-- Text excerpt --
══════

Posted 2006
Air Engine One Movie
WMV Format 2.3MB
This is
my first attempt at a compressed air engine. The air control
valve is made from 15mm plumbers copper pipe and has a resin
piston, (see my first
Stirling
Engine for how to make a resin piston),
(fig 1),
(fig 1a),
(fig 1b),
(fig 1c),
(fig 1d).
A power
cylinder was constructed from 20mm plumbers copper pipe and is
fitted with a three pence piston, (see
How to Make a power
piston for three pence),
(fig 2),
(fig 2a),
(fig 2b),
More 15mm
plumbers copper pipe was used for the arm that holds the
flywheel, and the flywheel was made from a scrap of hardboard
cut to the size of a CD and then a CD was glued on to it to
make it a bit heavier,
(fig 3),
(fig 3a),
(fig 3b).
The crank
assembly was made from two pence pieces, along with nuts and
bolts,
(fig 4).
At this
stage a wooden twin deck frame was built and the various parts
were assembled onto it,
(fig 5),
(fig 5a),
(fig 5b),
(fig 5c),
(fig 5d),
(fig 5e),
(fig 5f). Note that the air control valve is 90
degrees out of phase with the power piston.
When it
came to testing, I was disappointed with the results. Although
the engine ran, it was very sensitive to air pressure, and
worked best on low air pressure. The reason being, when the
power piston was at top dead centre and the air valve shot off
the air. Air was trying to push the air valve piston up and
thus the air valve piston and the power piston where fighting
each other.

══════

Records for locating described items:
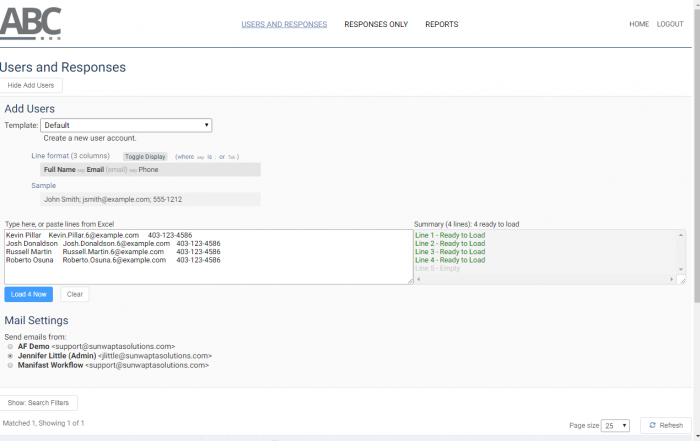The width and height of the screenshot is (700, 441).
Task: Click the resize grip of the user lines textarea
Action: 409,280
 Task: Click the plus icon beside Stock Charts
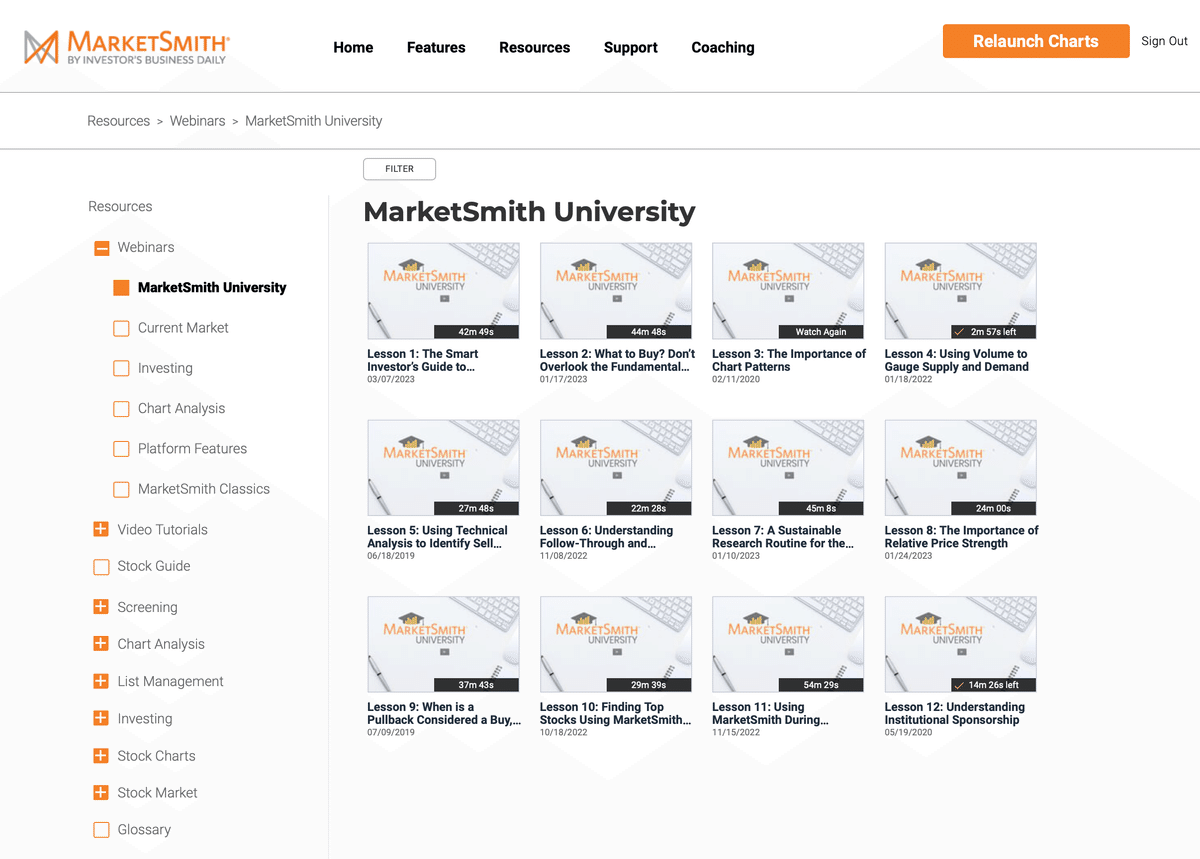point(101,756)
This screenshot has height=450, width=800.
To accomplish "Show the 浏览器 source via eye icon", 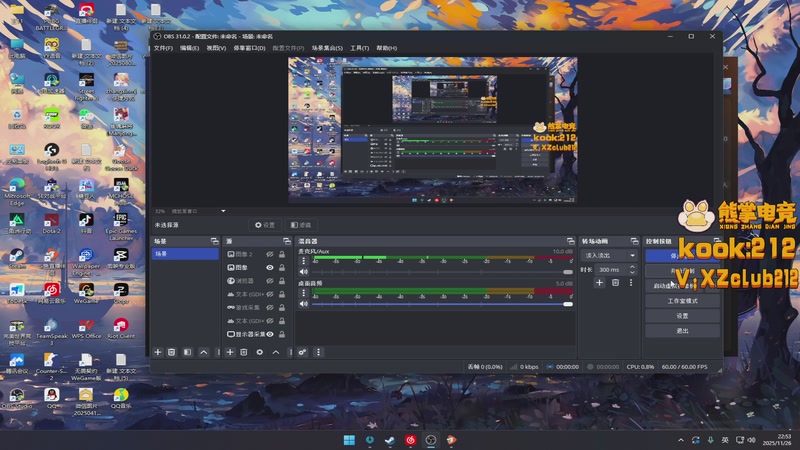I will [x=269, y=281].
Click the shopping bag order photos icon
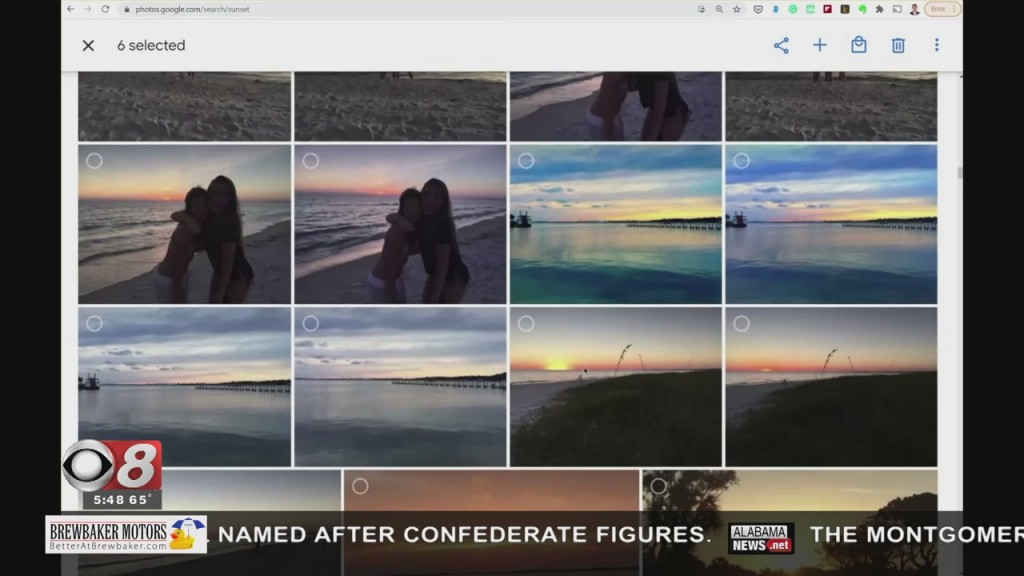The height and width of the screenshot is (576, 1024). click(858, 45)
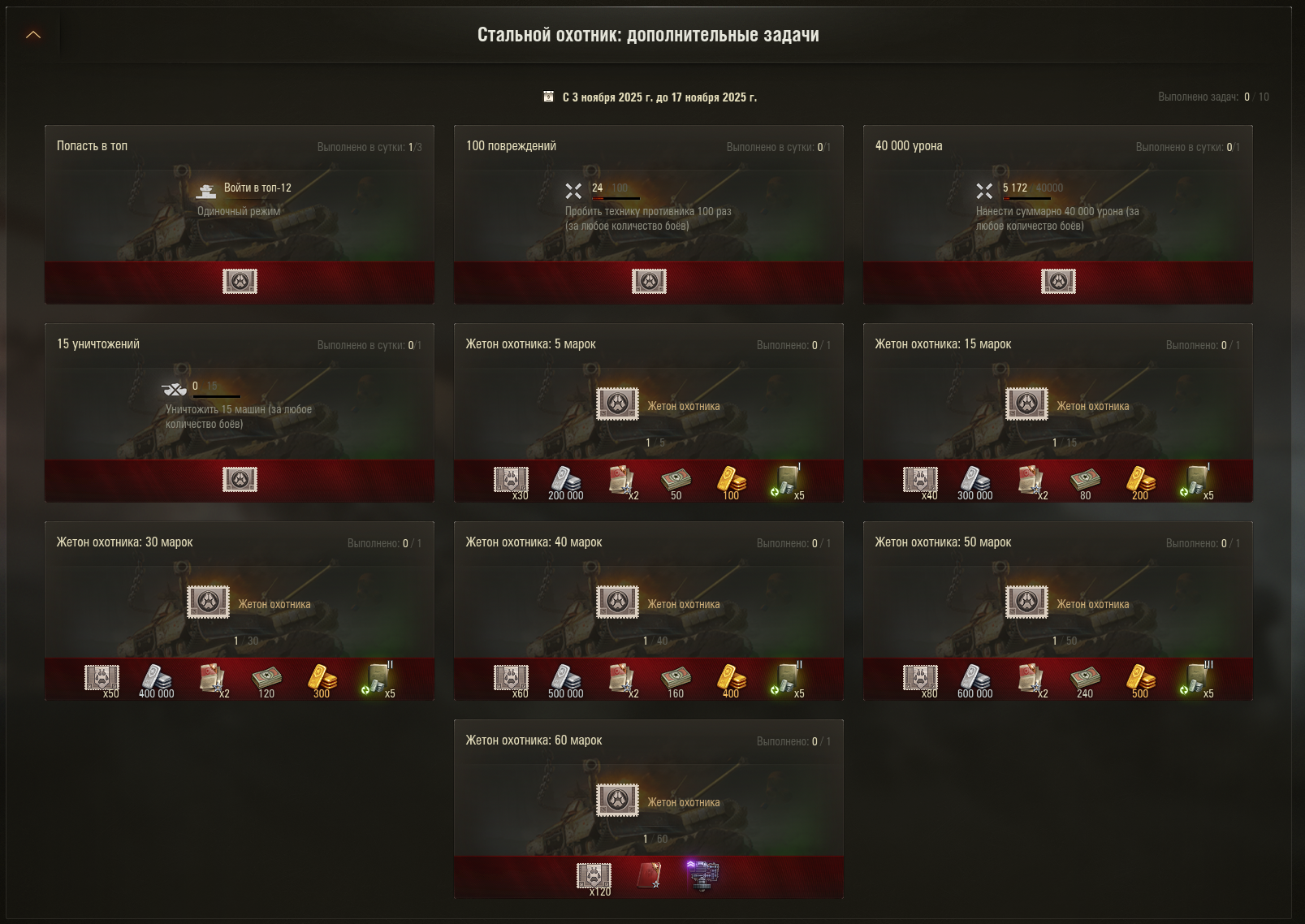Click the 200 000 silver credits reward icon
1305x924 pixels.
566,482
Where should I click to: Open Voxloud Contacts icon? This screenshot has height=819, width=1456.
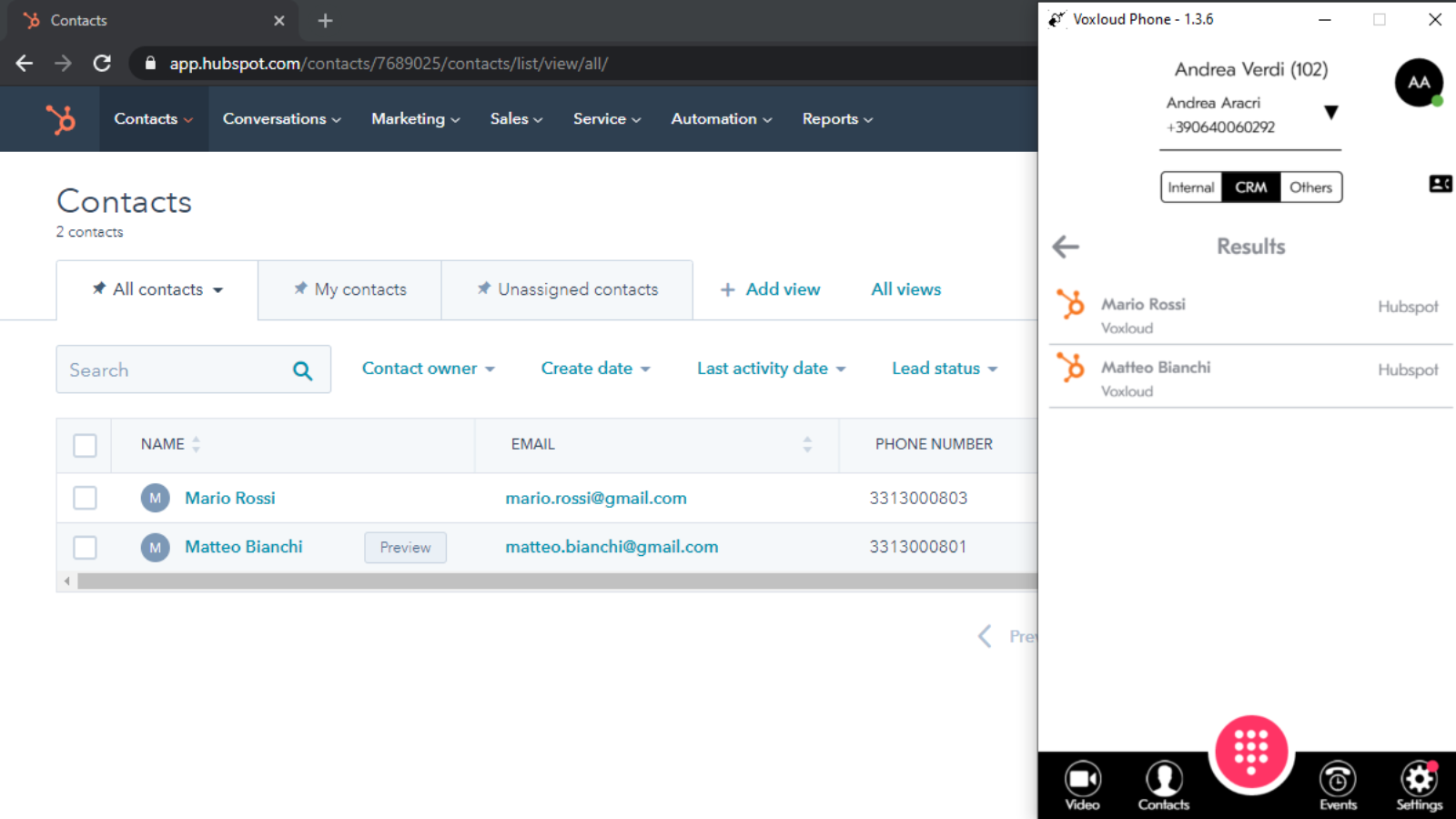(x=1163, y=784)
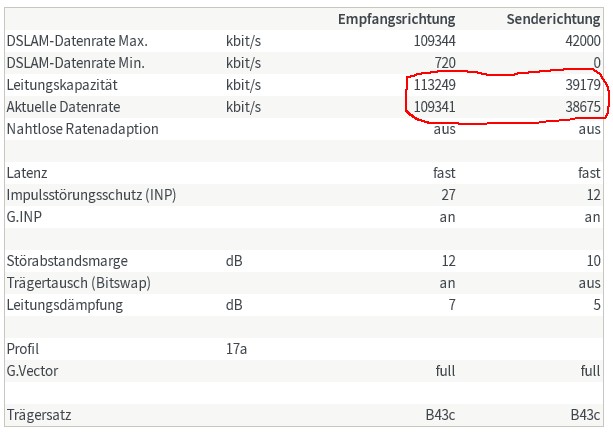Select the Nahtlose Ratenadaption label
Image resolution: width=613 pixels, height=434 pixels.
click(x=82, y=129)
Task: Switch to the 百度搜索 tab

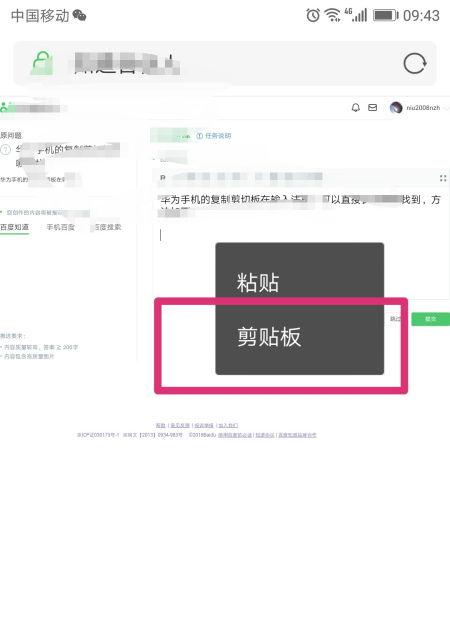Action: point(107,227)
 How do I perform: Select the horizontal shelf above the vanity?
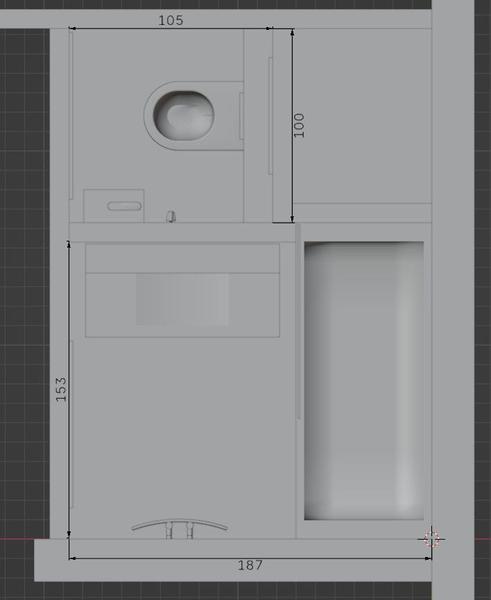pos(182,232)
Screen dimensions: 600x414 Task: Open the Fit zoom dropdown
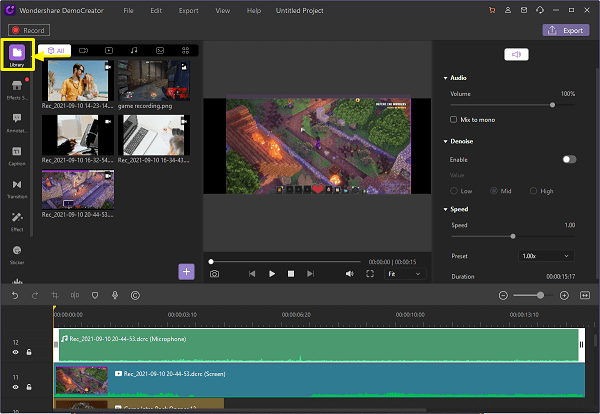405,273
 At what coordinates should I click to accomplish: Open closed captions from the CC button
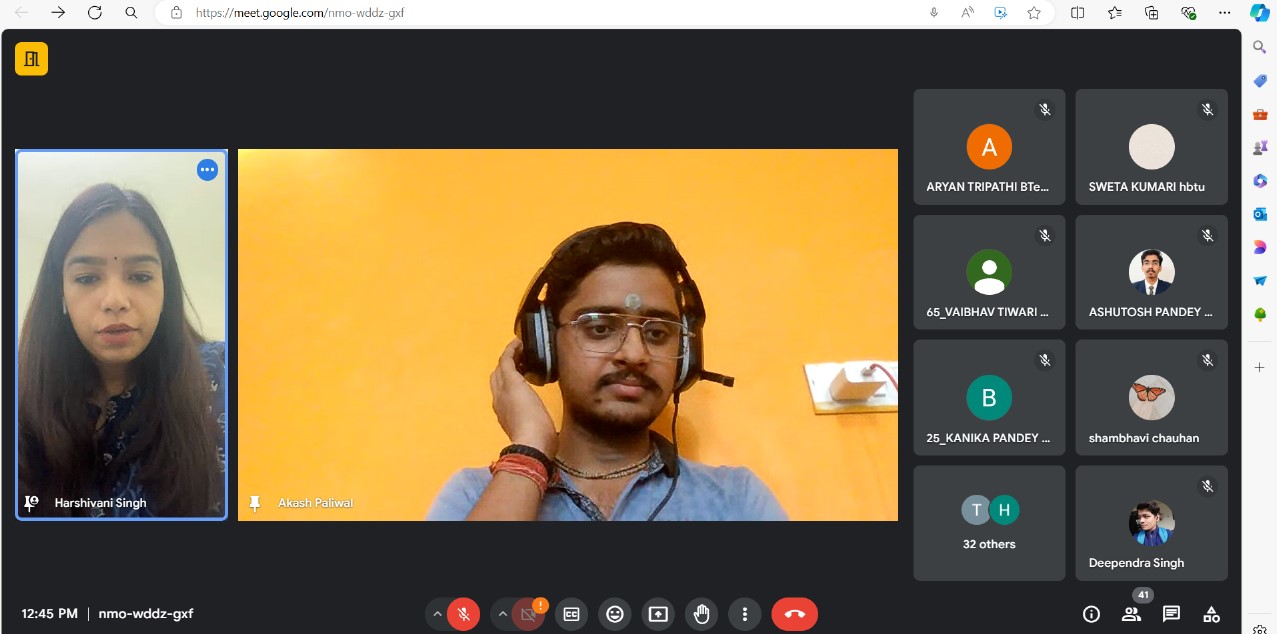pos(571,614)
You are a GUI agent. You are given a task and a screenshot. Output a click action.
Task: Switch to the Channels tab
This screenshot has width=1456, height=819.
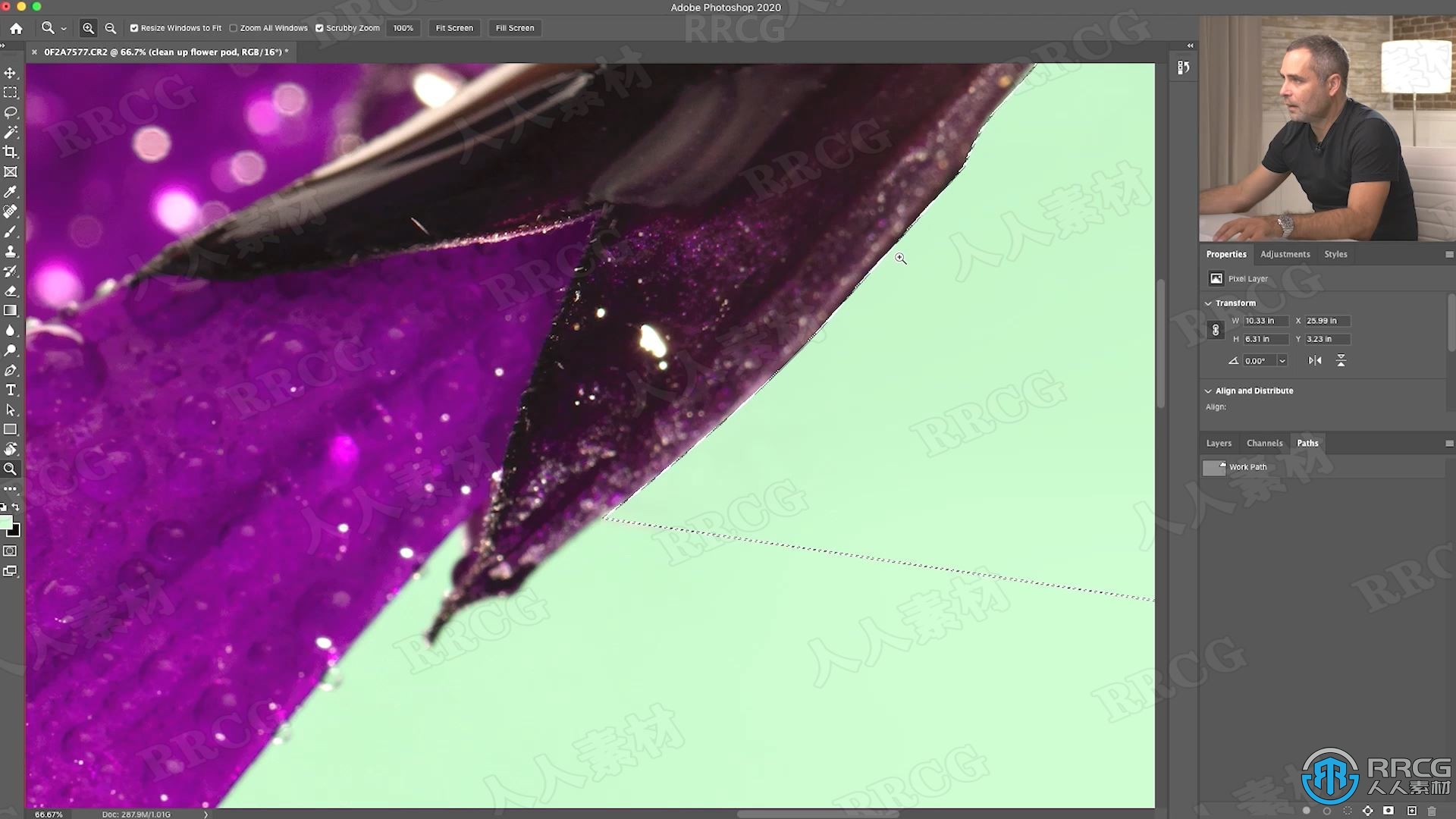coord(1264,442)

══════

-- Problems --
A. Please name each part of the engine that, according to the compressed air engine write-up, was made from 15mm or 20mm plumbers copper pipe.
B. Continue the compressed air engine write-up from its last sentence.
These records have no connection to the text.

-- Response list --
A.
- Air control valve (15mm)
- Power cylinder (20mm)
- Arm that holds the flywheel (15mm)

B.
I fitted
a spring to the air valve piston to try and compensate of
this,
(fig 5d), and this helped a bit. I conclude that the air
valve was not of a good design and that I would improve on
this on my next engine.
This engines work by allowing compressed
air to enter the cylinder when the piston is at top dead
centre, thus pushing the piston down and turning the flywheel.
When the piston reaches bottom dead centre, the control valve
shuts off the compressed air and vent the air in the cylinder.
Due to inertia the flywheel continues to turn pushing the
piston back up the cylinder. Once the piton reaches top dead
centre, the control valve closes the vent, and allows compressed
air to enter the cylinder once more. This process continues
until the compressed air is shut off.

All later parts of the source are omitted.